Before you can understand task creation, you first must understand my task switching code:
Code: Select all
void switch_to_task(uintptr_t *old_stack, uintptr_t new_stack);
Code: Select all
switch_to_task:
pushq %r15
pushq %r14
pushq %13
pushq %r12
pushq %rbp
pushq %rbx
movq %rsp, (%rdi)
movq %rsi,%rsp
popq %rbx
popq %rbp
popq %r12
popq %r13
popq %r14
popq %r15
retq
The task structure is located at the top of the kernel stack. I'm allocating 2 pages for kernel stack (and another guard page), and I recon I probably won't need that much. And the task structure is a few hundred bytes. So that's why.
Code: Select all
int new_kthread(const char *name, void (*func)(void*), void* arg)
{
int r = -EAGAIN;
int tid = alloc_tid();
if (tid < 0) goto out;
r = -ENOMEM;
void *p = do_mmap(0, KSTACK_SIZE + KSTACK_GUARD_SIZE, PROT_NONE, MAP_KERNEL | MAP_ANONYMOUS, -1, 0);
if (!p) goto out;
if (do_mprotect((char*)p + KSTACK_GUARD_SIZE, KSTACK_SIZE, MAP_READ | MAP_WRITE)) goto out_unmap;
struct task *t = (struct task *)((char*)p + KSTACK_SIZE + KSTACK_GUARD_SIZE - sizeof (struct task));
strlcpy(t->name, name, sizeof t->name);
t->tid = tid;
task_list_add(t);
t->flags = TIF_KERNEL;
uint64_t *stk = (void*)t;
stk -= 7;
stk[0] = (uint64_t)t;
stk[1] = (uint64_t)func;
stk[2] = (uint64_t)arg;
stk[6] = (uint64_t)start_kernel_thread;
t->kstack = (uintptr_t)stk;
t->kstackbot = (uintptr_t)p + KSTACK_GUARD_SIZE;
mark_task_runnable(t);
return 0;
out_unmap:
do_munmap(p, 3 << 12);
out:
return r;
}
The synchronization happens inside the subroutines there. mark_task_runnable() will queue the task up in the run queue. When the scheduler gets to it, it will pop the task pointer, the function, and the argument into RBX, RBP, and R12, and will then "return" to a label called "start_kernel_thread". What happens there?
Code: Select all
start_kernel_thread:
sti
movq %rbx, %rdi
movq %rbp, %rsi
movq %r12, %rdx
xorl %ebp, %ebp
btrq $3, %rsp
call start_kernel_thread_c
ud2
OK, nothing major. Shuffle the arguments around for a C function, call it according to ABI, and expect it not to return. And then that function does what?
Code: Select all
noreturn void start_kernel_thread_c(struct task *t, void (*fn)(void*), void* arg) {
this_cpu_write(current_task, t);
fn(arg);
exit_task(t);
for (;;)
schedule();
}
Unsurprisingly, this sets the "current_task" CPU variable to the new task, calls the function, then condemns the thread and calls the scheduler forever. In theory, the scheduler shouldn't return, but since the function is "noreturn", I must also convince the compiler that it doesn't, lest I get a warning. Setting "current_task" must be done from C, because that is just so dynamic.

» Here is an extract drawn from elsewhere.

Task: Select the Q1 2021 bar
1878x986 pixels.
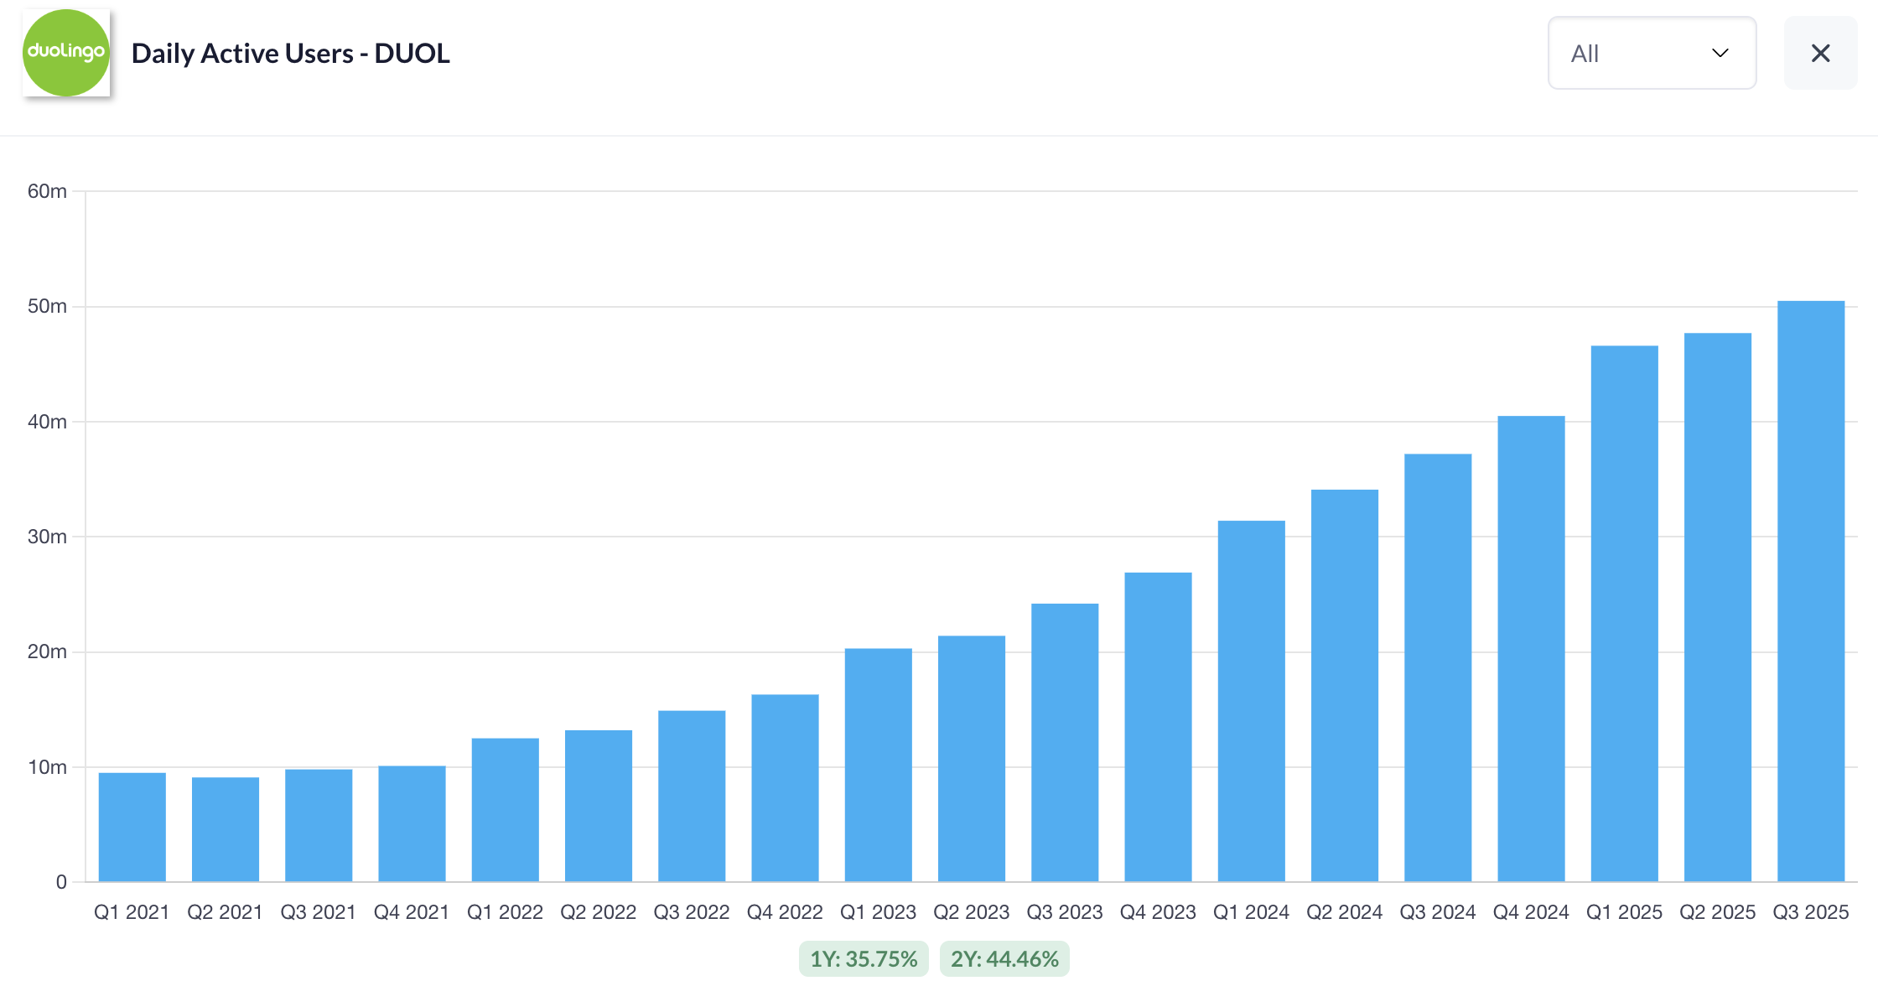Action: pos(132,827)
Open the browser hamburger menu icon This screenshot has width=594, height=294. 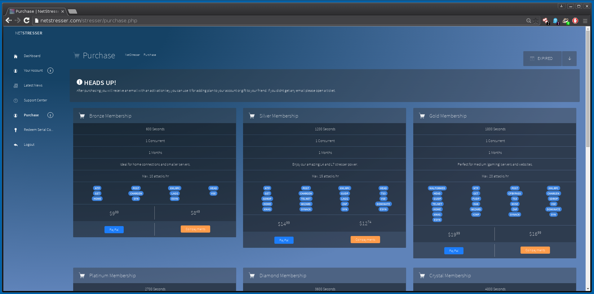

For a userspace task I basically do the same, except the new task also gets a CR3 (preconfigured from outside), and sets the TSS RSP0 (kernel threads also don't have that because they are already running at CPL 0, so no change of privilege will take place), and then performs an IRET. The frame for that is preconfigured when the stack is first allocated.
See, this way all tasks have their own kernel stack, but also, the kernel half of address space is always consistent. If a kernel tasks shares a stack-based pointer with another task, they will actually see the same memory.